Biased consent is often due to the information that nonexpert persons receive from other than the attending physician sources, mostly from the media. That is the case of novel biomedical applications, products of advanced technologies in biomedicine, including 3D printing or 3D bioprinting. The world of media represents the most eager promoter of impressive novelties, promising breakthroughs in Medicine, even if no reliable scientific evidence in relevance exists. The announcement of such promising applications, mostly by popular media, shapes the information that the general public absorbs, and forms a basic positive stance to most people, patients or not. 20
20 Gilbert F, et al. p. 1.
That portion of unconfirmed or even false original knowledge becomes problematic in patient–doctor relationships, when specific information on available treating options is required by the attending physician. A patient may object to conventional proposed options, if already convinced by a novel application, just because a popular anchorman or website has said so. This is problematic for the informed consent process, since the patient's prejudice in favor of the novelty obstructs communication with the attending physician. An extra effort by the latter is, thus, required to “clean” the patient's understanding from the false information upon which he/she relies, enabling appropriate transmission of reliable knowledge. 21
21 For the responsibility of experts regarding the presentation of scientific announcements to the public, see Gilbert F, et al. p. 9.

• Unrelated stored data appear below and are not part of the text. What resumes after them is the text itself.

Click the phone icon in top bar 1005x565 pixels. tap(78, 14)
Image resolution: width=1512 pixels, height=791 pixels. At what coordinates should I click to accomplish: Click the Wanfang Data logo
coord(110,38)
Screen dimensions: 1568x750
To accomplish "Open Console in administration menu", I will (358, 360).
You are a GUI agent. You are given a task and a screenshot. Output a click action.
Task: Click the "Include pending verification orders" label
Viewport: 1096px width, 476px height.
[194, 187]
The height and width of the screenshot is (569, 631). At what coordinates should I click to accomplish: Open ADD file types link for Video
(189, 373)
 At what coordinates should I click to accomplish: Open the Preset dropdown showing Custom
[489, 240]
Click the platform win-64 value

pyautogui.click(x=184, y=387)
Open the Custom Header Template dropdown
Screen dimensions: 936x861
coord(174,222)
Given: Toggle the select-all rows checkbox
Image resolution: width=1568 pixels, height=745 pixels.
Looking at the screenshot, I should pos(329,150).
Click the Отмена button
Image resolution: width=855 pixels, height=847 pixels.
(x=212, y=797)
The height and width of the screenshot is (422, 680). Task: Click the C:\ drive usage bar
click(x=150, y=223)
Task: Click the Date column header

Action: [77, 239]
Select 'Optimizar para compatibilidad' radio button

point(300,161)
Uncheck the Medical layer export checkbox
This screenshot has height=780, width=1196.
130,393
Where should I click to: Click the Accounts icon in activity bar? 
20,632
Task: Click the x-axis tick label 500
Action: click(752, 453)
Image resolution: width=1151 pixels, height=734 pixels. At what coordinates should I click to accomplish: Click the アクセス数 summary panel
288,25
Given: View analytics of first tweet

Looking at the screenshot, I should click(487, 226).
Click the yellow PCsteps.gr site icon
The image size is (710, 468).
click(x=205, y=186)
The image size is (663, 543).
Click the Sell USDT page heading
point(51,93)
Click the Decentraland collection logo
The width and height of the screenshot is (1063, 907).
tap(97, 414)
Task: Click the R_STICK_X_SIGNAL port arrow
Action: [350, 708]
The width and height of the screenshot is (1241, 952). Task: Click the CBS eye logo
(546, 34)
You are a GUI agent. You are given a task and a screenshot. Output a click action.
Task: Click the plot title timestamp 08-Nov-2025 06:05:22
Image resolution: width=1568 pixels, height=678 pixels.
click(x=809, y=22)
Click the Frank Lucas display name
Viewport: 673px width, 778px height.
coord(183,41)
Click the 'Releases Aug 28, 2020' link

That form of transmitting reliable knowledge by the attending physician, based upon a face-to-face approach, is essential, since a patient is more open to accept information by the expert he/she trusts mostly in the concrete therapeutic relationship. Yet regarding novel technological applications, such as 3D printing or bioprinting, there is no guarantee that the attending physician is always able to accomplish this role, particularly when educated patients have already strong beliefs about certain applications. Such strong beliefs are usually formed after personal elaboration of relevant information that patients have received from various sources (media, Internet, popular nonscientific articles, etc.). As the physician is not always familiar with that volume and details of information accessible by the general public, a need for developing strategies of patient education, with the aim to “filter” popular information, ensuring transmission of basic knowledge, seems obvious. Education will enable patients to prepare their general attitude regarding the use of novel applications with valid information, facilitating the role of attending physicians during the informed consent process. The patient organizations are major players in developing programs of education, along with medical associations, and official scientific media open to patient access.